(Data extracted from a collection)
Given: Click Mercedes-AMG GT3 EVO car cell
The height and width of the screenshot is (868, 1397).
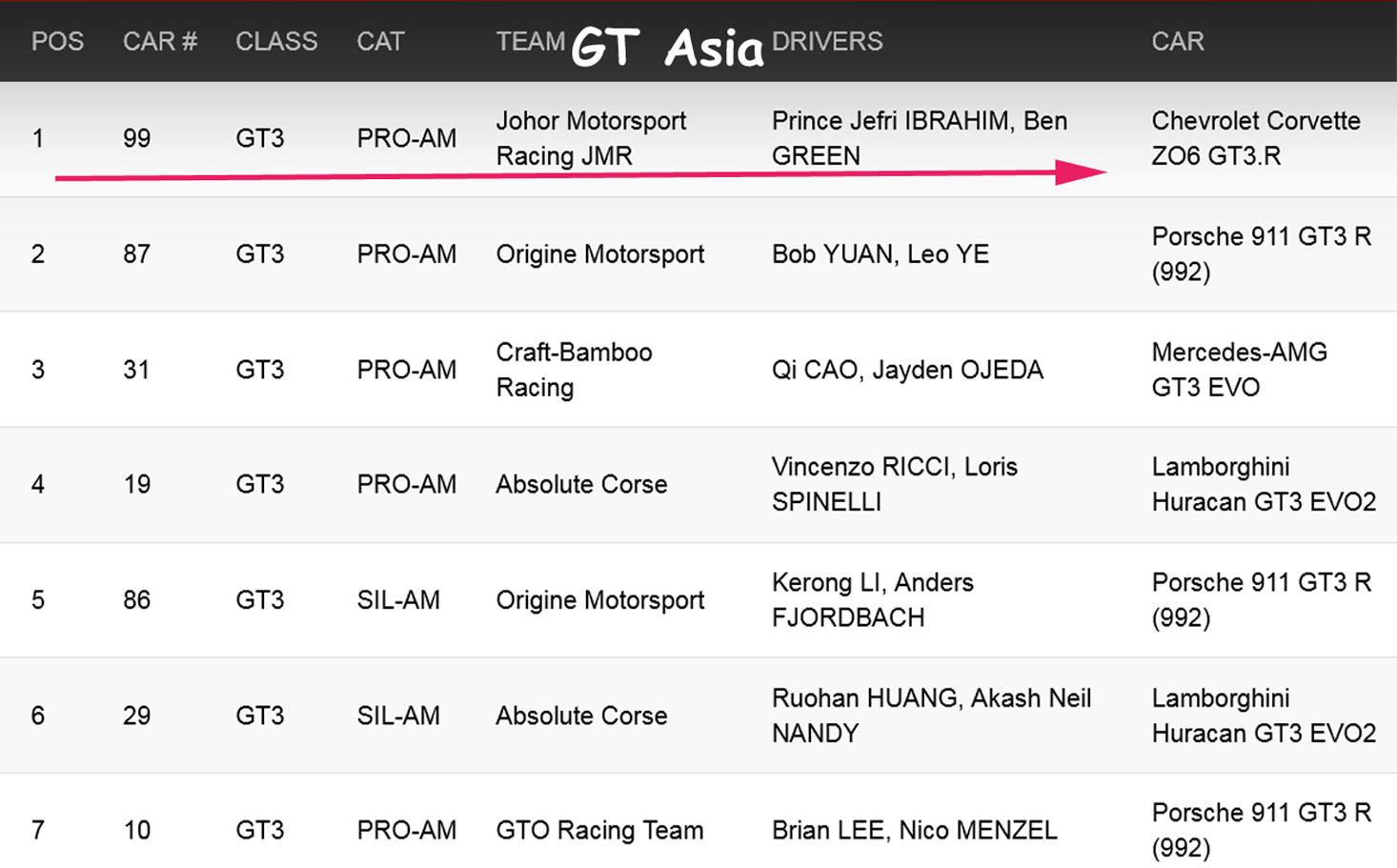Looking at the screenshot, I should click(x=1239, y=370).
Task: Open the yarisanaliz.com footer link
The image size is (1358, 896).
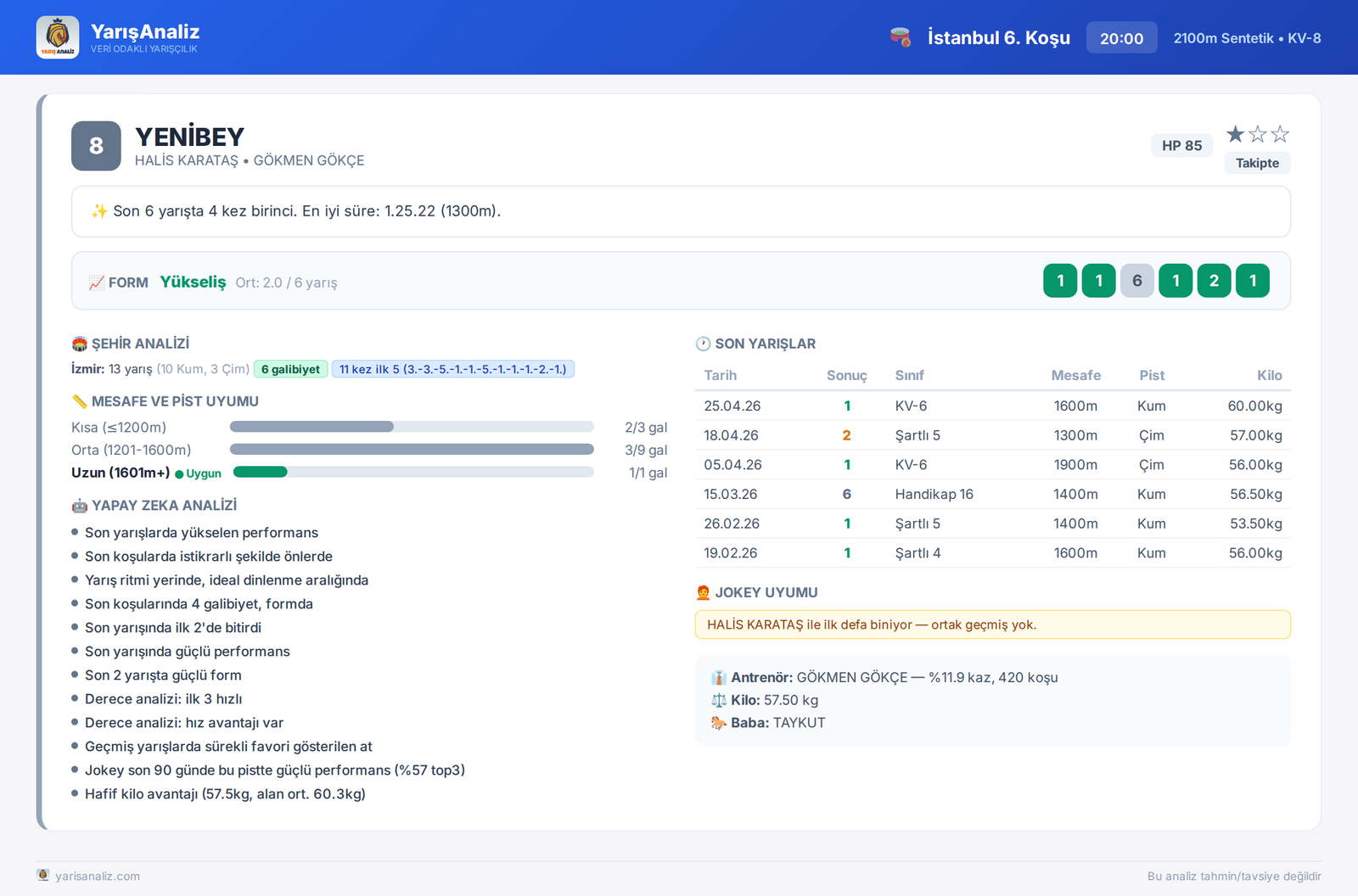Action: (98, 876)
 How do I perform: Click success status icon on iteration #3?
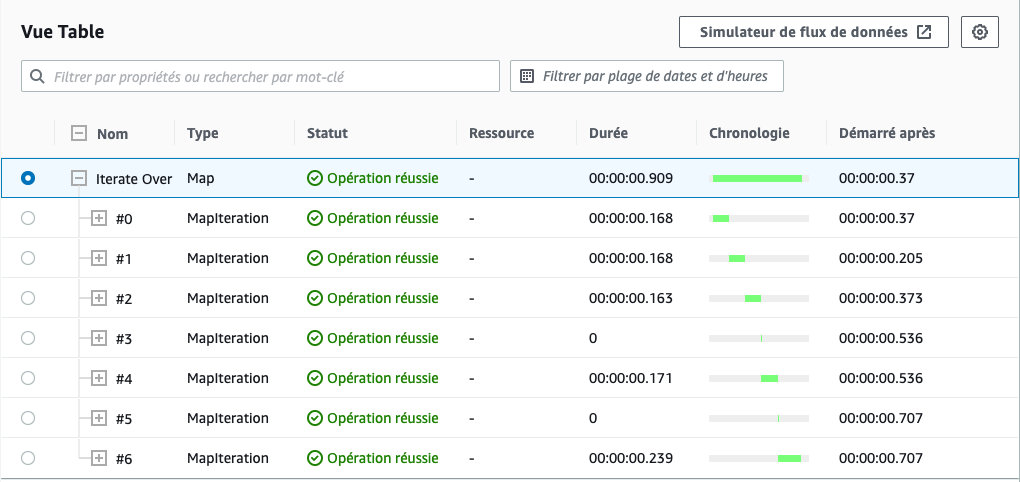315,338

## Exercise
Write out the records above in full and exactly, with no pictures.

## Written reply
Given: Click Mercedes-AMG GT3 EVO car cell
The height and width of the screenshot is (868, 1397).
Looking at the screenshot, I should click(x=1239, y=370).
Task: Open the yarisanaliz.com footer link
The image size is (1358, 896).
Action: (98, 876)
 How do I perform: Click success status icon on iteration #3?
315,338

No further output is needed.